Jay focuses his attention on Erin and she feels her skin burn under his stare. His eyes fix on her finger - the one that's resting on the trigger - and she wills it not not shake; not to betray the hammering of her heart. She might've shot before, but never in circumstances like this.
She stares at him and is almost certain she sees his lips twitch - not a smile (barely a hint of one really) - but it's enough of a movement to register in her sleep-deprived brain. His eyes return back to hers and she swears there's something in them that isn't the hate there should be: a plead, maybe, or hope that she'll be the one to rectify all of this. And so Erin takes a step closer to him; angles the gun just that little to the left so it's pointing right between his eyes now.
She isn't weak, and she won't allow him to think she is.
Jay doesn't move when Charlie secures the first cable tie around his wrist, nor does he when the second one is secured. Next, Charlie binds his feet with the rope and Erin mentally notes the way his breathing increases and grows shallower. It's a small victory, she supposes - noticing this. The rope a trigger she can use if need be, and yet for some reason she tells herself it's information for her, not Charlie.

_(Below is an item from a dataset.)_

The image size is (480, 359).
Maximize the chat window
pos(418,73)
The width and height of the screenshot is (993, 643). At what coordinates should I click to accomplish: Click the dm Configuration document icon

He makes to head back upstairs and she notes the fact he hasn't removed the original wire binding Jay's hands to the radiator.
"You going to bring the wire?" she asks, instantly regretting her words. His face darkens but he seems to consider it for a moment. She's only thinking of what-ifs. What if he somehow breaks free of the rope and the cable ties? What if he uses the wire as something to strangle them with?
But then she realises it's signalled to Jay that if there is a plan here, it hasn't been fully-communicated. It's her first error: one she'll pay for, she knows, on several accounts.
And then she hears a noise. It's only faint, but her ears are attuned to the sound: Jack's cries. She tries not to draw any attention to it; creates more noise than she usually would as Charlie decides against untying the wire and they head back up the stairs, but this guy's a cop. He'll almost certainly be trained in picking up the tiny details - honing in on them so that what might be considered a snippet of information to some, becomes the nail in the coffin for them.
"Get some sleep," Charlie tells her once they're back in the livingroom and she's comforting a teary baby. "I'll watch him."
Suddenly, she's overcome with a desperate need to stay awake. To spend every last minute with her son. "It's okay."
"Erin, we can't both be asleep at the same time. If you're tired, you'll slip up."
She rages silently at that. At the suggestion that she'll be the one to bring about the inevitable awful end to all of this. And yet, she knows he's right, and she can't risk Jack being hurt, so she hands him to his dad before dropping a kiss to his crown.
Her bed, unsurprisingly, isn't the comforting haven she needs. It's cold without Charlie there to warm her up, and the room's too bright - even in the pathetic excuse for daylight. Every time her eyes close it's a different image, but each equally as haunting as the last: Charlie whacking Jay with the barrel of his gun; him tumbling down the stairs into the basement; the bruises on his arms and face; Jack's innocent stare as she bought the supplies at the hardware store; the raw redness of Jay's eyes; her own shaking finger poised over the trigger.
If anything, her bed and the fitful almost-sleep it's bringing, is hell.